- _Given exercise_
Please rewrite every line of the listing below in full, shifting each answer coordinate up by 79. Leave the pictures out of your reply.

- _Entries for locating words and elements_
****
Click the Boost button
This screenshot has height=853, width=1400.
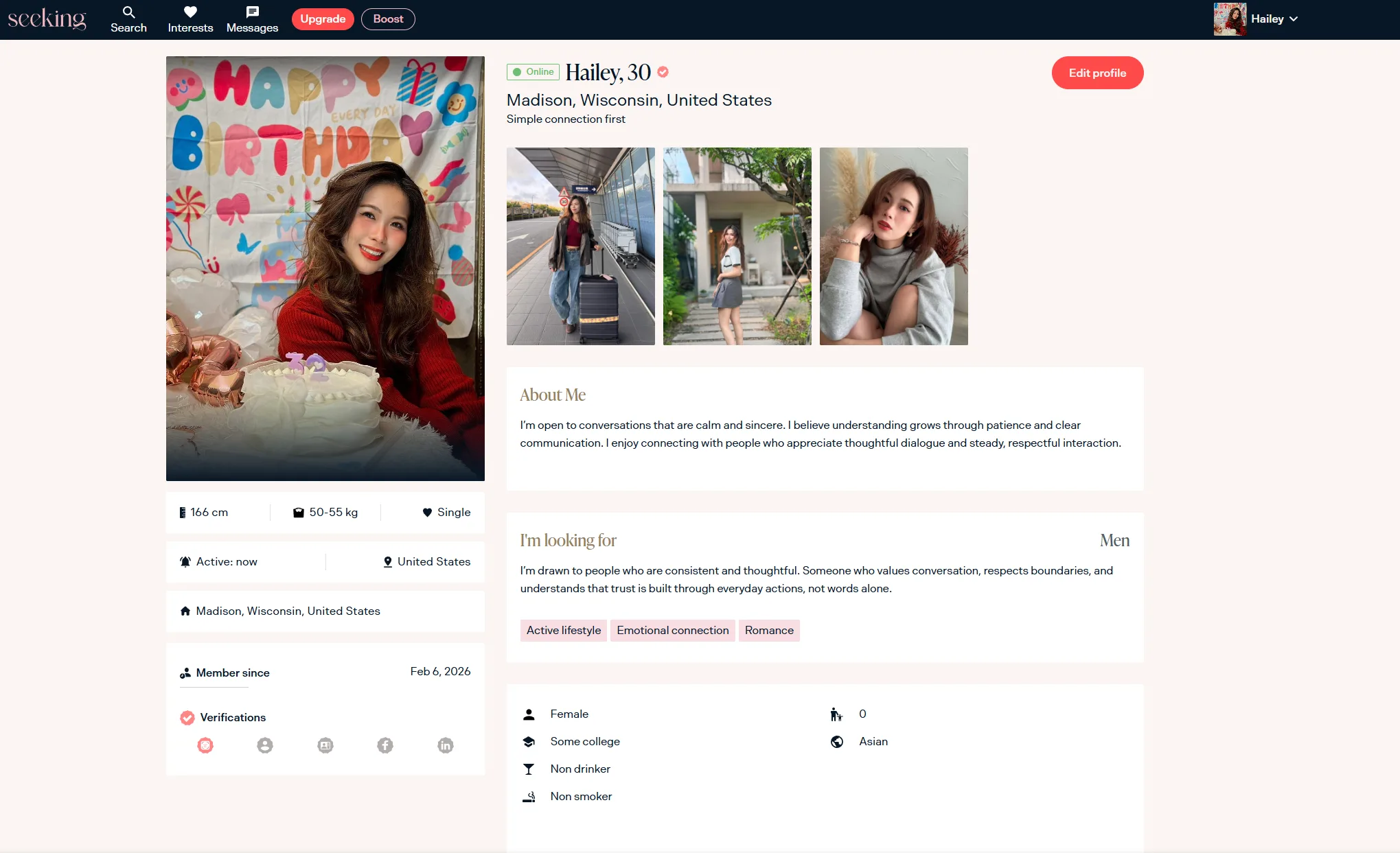[388, 19]
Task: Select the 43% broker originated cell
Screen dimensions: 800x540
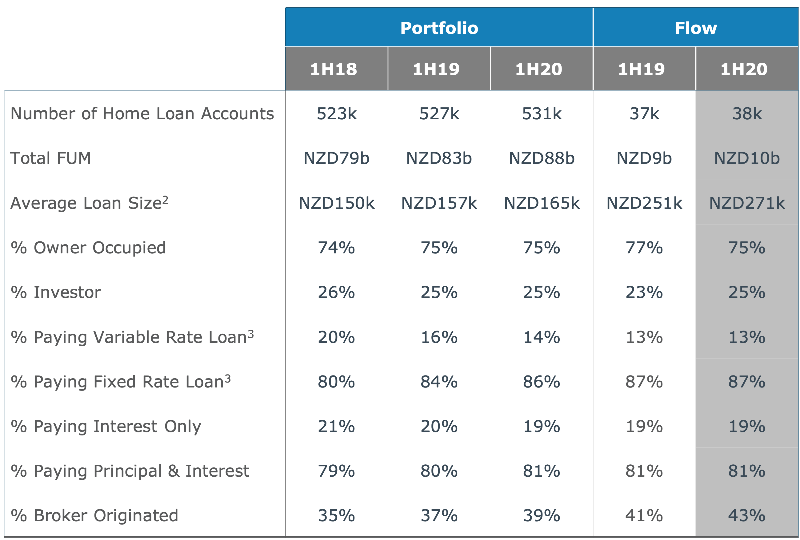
****
- _Response for this exercise_
Click the Boost button
This screenshot has height=853, width=1400.
[467, 98]
Task: Select the 43% broker originated cell
Screen dimensions: 800x540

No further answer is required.